Usually I can fake my way through conversations by mumbling “uh huh” and “well, you know, tariffs” a lot, but it’s been difficult recently. For the past couple of weeks, everyone around my desk has been in a tizzy about our Best Banks rankings. Using a highly scientific process I had nothing to do with, they determined the best credit union, best CD, best high-yield checking account and so on. While I was excited that Taylor Swift’s Tiny Desk Concert finally dropped, my coworkers were all hyped about crowning Ally the best online bank for the second year in a row.

(Like I said: nerds.)

I have no idea why this is a big deal. Like, what is an online bank? Are they sketchy? Should I get one?

For the answer, I went straight to the source: Anand Talwar, Ally’s deposits and consumer strategy executive. Talwar told me, quite simply, that an online bank is… a bank… that’s online. The only factor that sets it apart from a traditional one is the fact that it doesn’t have branches IRL.

Other than that, Talwar said there’s “no structural difference whatsoever.” And it’s actually a good thing.

“The huge benefit to banking with an online bank is that customers get a whole lot more in the overall value proposition than they would with a brick-and-mortar,” he adds.

OK, let’s break that down into normal-people terms.
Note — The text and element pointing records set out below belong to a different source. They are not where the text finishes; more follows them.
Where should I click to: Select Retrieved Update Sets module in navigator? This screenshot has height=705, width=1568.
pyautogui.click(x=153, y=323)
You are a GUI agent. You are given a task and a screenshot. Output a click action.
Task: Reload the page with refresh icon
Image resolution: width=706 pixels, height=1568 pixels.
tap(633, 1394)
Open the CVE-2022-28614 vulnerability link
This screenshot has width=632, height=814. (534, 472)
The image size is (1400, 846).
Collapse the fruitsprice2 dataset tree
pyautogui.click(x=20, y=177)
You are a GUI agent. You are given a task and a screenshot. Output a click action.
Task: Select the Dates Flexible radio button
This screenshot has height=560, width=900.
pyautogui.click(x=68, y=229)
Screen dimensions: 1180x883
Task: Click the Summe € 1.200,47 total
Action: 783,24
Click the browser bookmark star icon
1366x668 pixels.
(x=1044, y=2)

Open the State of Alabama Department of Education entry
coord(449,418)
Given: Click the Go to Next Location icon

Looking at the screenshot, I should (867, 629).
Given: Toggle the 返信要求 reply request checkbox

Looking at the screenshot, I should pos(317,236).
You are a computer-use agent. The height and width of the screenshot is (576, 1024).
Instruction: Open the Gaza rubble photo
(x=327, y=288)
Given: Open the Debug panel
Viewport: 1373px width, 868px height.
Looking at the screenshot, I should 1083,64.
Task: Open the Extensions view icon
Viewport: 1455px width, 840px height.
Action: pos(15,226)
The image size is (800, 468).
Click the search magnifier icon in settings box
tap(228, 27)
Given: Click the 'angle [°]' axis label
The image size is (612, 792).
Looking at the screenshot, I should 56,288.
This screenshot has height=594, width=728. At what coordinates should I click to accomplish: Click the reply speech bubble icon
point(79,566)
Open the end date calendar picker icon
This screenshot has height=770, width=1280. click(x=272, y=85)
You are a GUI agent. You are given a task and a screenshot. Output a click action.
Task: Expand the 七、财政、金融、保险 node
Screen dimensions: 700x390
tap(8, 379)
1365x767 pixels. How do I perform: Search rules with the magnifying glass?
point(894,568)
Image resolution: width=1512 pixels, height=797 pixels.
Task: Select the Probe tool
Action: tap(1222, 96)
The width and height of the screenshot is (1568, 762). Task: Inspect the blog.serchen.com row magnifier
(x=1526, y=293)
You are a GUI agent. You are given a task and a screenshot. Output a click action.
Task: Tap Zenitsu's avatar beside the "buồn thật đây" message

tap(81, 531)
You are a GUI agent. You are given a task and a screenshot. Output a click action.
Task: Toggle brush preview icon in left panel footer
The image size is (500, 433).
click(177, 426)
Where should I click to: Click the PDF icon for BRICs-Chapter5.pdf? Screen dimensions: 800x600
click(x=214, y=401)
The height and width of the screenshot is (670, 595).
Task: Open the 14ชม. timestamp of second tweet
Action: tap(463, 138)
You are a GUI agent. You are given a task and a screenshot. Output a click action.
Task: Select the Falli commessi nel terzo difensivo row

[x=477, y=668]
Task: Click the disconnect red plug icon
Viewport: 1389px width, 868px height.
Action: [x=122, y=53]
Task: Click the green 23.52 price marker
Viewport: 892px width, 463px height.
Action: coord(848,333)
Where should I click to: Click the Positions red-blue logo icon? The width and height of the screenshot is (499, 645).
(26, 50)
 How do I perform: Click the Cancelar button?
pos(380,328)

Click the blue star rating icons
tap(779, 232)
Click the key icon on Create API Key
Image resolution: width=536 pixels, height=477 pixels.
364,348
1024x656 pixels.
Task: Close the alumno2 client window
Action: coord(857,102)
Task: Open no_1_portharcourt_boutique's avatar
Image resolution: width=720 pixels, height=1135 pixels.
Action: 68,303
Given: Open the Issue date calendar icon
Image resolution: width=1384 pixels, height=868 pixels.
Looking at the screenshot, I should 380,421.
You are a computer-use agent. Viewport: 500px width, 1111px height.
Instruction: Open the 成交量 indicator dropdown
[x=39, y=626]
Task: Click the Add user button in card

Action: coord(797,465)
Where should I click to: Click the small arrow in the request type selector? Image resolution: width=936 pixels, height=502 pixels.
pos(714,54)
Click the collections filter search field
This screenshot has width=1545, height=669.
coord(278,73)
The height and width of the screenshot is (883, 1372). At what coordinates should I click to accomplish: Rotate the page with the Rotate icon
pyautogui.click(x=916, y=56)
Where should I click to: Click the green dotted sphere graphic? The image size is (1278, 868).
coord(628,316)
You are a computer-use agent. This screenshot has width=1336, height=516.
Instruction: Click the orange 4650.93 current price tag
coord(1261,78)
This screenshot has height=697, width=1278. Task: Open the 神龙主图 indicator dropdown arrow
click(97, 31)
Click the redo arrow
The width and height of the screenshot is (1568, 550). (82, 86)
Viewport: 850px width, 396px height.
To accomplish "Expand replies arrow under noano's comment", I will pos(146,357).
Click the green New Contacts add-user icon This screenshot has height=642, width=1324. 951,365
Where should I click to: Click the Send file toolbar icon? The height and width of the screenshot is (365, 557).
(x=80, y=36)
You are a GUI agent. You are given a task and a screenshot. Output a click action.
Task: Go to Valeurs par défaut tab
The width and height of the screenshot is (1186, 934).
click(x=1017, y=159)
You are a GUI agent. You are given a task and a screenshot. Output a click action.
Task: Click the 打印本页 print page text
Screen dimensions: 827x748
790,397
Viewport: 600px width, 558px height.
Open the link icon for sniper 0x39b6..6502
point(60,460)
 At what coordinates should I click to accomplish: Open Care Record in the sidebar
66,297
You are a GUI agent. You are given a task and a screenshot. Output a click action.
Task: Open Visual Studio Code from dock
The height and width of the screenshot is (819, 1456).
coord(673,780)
Basically, because online banks don’t have to pay for infrastructure costs associated with running a regular bank — think electric bills and other maintenance — they can sweeten the pot for customers.

For example, they can decrease fees. Ally’s overdraft fee is $25, whereas Wells Fargo’s is $35.

They can also offer cool features, like 24/7 customer service, and high interest rates. Capital One 360‘s APY for online savings accounts is currently 1.9% compared to Bank of America’s 0.03%.

Despite these sweet numbers, online banks still have to operate in legit ways. Talwar told me online banks are regulated entities with the same security standards as brick-and-mortar ones. Companies like Discover are part of the Federal Deposit Insurance Corporation, or FDIC, meaning customers’ deposits are insured up to $250,000 per person per category just like they would be at my local branch.

Sounds great. But Talwar works for an online bank, so I thought maybe he was only seeing pros and no cons. I pressed him on what I can’t do with an online bank, and he identified three things Ally does NOT do.

It doesn’t accept cash deposits, it doesn’t offer safety deposit boxes, and it doesn’t have a notary. Also, no physical locations obviously means NO LOLLIPOPS.

And while we’re talking downsides, it’s worth noting that the sky-high interest rates many online banks are famous for are falling. As we learned in issue #2 of Dollar Scholar, that’s because of market conditions. The Federal Reserve has been cutting its interest rates, leading companies like Ally and Marcus by Goldman Sachs to bring their own rates down.

Mary Kate Loftus, group vice president and head of digital banking at M&T Bank, identified another drawback: Online banks don’t always offer the personalized relationships that community banks typically do.

“Many people feel more comfortable having a face-to-face conversation for financial decisions surrounding big life changes, examples [like] being [in] a new job, retirement planning or working through the financial impact following the death of a loved one,” Loftus says.

As a result, she said an online bank can work well in combination with a traditional one. I could have my main checking account at Bank of America, for example, and a savings account with Ally. Loftus said it could be an easy way to diversify my financial plan.

The bottom line: Online banks aren’t sketchy just because they’re online. In fact, they may be a particularly attractive option for my savings, given their high(er-than-normal) interest rates.

Also, I don’t have to interact with anyone, which is great for a millennial like me.